PROBLEM STATEMENT → In the data below, find each line containing the string "button" and return it.
..........
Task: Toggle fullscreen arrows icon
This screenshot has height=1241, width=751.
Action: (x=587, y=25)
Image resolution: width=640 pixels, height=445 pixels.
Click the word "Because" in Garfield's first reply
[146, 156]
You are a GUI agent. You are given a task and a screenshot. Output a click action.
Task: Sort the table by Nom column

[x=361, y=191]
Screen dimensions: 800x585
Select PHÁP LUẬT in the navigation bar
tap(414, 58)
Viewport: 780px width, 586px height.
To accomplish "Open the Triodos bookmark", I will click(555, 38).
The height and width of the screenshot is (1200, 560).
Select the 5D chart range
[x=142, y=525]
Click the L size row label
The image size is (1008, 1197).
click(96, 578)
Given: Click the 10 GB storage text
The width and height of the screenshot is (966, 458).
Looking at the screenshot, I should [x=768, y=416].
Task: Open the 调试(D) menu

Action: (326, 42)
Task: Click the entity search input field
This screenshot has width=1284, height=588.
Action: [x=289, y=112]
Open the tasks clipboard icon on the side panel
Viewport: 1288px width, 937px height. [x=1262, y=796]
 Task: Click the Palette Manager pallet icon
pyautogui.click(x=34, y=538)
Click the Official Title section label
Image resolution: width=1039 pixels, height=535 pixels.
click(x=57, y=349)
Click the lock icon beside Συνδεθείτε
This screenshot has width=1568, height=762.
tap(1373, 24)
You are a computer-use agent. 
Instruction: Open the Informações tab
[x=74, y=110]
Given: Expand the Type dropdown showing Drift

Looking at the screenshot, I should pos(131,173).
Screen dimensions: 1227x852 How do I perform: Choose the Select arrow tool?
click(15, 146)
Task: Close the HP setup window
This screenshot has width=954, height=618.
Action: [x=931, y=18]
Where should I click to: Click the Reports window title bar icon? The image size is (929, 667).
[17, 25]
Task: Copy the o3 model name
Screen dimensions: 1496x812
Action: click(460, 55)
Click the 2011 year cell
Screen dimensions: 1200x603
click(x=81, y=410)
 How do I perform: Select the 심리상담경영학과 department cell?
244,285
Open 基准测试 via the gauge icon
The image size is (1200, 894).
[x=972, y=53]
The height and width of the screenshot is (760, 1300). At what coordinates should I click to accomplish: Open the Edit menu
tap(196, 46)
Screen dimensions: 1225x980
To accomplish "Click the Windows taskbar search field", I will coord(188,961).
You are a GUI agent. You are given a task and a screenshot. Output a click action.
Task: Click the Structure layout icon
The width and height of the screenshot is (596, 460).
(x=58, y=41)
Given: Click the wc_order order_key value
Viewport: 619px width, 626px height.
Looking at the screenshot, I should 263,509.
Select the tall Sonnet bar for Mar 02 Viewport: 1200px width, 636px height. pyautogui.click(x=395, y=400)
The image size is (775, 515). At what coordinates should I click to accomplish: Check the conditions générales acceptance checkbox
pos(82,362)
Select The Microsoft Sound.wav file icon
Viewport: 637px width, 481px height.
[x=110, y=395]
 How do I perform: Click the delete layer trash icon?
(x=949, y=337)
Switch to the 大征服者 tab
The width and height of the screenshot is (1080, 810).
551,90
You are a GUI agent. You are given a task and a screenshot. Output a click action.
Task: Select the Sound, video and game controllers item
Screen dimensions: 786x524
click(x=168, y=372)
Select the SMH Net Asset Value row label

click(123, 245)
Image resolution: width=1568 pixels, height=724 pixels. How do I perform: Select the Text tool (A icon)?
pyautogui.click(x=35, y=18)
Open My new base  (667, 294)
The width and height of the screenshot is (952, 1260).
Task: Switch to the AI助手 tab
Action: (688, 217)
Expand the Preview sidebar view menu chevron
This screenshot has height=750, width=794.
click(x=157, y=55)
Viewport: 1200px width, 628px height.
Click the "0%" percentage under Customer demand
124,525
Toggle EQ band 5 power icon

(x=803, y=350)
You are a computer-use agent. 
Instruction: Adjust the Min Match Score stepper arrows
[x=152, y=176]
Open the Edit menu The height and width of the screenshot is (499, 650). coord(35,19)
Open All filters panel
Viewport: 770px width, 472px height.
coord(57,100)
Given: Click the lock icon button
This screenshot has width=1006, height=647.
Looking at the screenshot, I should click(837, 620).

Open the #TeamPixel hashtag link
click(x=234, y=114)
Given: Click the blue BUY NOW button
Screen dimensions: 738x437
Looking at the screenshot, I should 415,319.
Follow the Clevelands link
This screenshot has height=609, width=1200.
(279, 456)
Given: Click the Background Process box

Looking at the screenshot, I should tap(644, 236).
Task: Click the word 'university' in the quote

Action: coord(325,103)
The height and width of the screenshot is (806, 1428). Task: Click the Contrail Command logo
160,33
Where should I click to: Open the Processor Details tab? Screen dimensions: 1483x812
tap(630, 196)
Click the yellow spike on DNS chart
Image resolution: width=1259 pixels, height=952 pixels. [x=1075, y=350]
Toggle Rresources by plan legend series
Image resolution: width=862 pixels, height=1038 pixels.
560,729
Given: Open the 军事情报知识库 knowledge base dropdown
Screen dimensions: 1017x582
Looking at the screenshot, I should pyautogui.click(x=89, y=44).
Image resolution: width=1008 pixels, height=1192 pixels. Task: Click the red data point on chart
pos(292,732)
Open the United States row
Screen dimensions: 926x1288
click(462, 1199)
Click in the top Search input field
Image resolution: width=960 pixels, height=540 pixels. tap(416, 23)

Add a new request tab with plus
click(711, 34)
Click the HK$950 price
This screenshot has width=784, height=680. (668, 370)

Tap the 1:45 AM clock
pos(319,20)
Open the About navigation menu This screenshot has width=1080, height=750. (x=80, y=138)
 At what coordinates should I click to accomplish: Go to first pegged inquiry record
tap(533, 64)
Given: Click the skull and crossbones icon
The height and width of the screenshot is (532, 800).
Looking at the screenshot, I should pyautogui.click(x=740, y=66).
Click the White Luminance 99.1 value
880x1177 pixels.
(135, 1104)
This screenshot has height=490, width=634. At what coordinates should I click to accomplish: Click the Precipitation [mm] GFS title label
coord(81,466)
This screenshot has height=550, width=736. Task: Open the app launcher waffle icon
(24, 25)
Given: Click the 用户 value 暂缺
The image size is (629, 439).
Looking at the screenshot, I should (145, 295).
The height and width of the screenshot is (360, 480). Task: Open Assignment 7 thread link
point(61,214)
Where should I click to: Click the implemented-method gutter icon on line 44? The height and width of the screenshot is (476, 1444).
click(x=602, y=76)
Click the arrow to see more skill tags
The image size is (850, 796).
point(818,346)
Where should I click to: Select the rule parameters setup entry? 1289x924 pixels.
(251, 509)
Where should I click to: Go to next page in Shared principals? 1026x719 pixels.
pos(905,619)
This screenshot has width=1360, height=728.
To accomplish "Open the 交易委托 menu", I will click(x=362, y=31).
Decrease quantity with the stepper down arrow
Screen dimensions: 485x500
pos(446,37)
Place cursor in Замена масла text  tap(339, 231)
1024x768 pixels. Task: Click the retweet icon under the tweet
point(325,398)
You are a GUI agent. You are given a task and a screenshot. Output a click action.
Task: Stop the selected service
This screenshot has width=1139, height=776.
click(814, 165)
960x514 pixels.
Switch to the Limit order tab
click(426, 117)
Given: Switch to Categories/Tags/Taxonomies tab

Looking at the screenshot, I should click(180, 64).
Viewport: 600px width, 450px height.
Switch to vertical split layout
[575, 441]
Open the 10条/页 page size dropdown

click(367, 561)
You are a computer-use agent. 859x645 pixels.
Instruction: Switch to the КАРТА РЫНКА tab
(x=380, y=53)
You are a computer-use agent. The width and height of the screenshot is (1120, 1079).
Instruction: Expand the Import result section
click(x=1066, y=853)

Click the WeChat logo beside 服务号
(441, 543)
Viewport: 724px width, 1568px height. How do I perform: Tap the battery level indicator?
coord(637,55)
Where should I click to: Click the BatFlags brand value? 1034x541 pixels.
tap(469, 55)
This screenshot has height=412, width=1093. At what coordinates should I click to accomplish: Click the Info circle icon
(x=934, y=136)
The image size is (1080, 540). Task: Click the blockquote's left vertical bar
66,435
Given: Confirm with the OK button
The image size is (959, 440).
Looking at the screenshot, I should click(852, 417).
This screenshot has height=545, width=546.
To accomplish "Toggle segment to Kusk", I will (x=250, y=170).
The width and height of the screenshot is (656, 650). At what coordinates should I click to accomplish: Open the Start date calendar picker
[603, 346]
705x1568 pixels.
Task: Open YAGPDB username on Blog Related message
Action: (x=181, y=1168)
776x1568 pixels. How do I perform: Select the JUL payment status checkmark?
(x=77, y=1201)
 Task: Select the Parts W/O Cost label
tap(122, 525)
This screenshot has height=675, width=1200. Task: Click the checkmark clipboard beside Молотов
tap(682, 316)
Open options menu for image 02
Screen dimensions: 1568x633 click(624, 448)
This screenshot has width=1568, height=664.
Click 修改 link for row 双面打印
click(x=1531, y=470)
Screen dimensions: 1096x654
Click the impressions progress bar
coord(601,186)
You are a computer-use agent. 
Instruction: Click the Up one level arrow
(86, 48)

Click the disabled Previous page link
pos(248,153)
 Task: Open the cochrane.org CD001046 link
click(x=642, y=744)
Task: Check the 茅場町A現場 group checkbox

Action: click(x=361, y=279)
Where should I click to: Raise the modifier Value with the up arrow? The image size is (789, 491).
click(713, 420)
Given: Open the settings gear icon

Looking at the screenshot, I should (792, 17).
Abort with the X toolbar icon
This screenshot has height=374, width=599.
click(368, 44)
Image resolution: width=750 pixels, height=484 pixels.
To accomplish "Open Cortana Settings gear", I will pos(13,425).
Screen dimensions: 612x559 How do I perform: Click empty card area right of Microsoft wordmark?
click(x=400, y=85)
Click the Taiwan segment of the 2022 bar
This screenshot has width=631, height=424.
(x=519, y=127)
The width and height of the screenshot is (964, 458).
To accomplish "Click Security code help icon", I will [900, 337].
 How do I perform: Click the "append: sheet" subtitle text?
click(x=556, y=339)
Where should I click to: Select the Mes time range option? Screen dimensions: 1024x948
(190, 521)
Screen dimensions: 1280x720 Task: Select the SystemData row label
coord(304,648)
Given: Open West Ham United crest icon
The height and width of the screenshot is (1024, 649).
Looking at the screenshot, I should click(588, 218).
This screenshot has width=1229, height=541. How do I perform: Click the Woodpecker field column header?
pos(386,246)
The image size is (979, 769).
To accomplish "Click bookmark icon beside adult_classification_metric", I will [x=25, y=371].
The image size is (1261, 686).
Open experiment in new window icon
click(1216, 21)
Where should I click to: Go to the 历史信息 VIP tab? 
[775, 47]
..........
RESPONSE BOX →
Given: Click the lock icon button
Given: Click the blue BUY NOW button
Given: Confirm with the OK button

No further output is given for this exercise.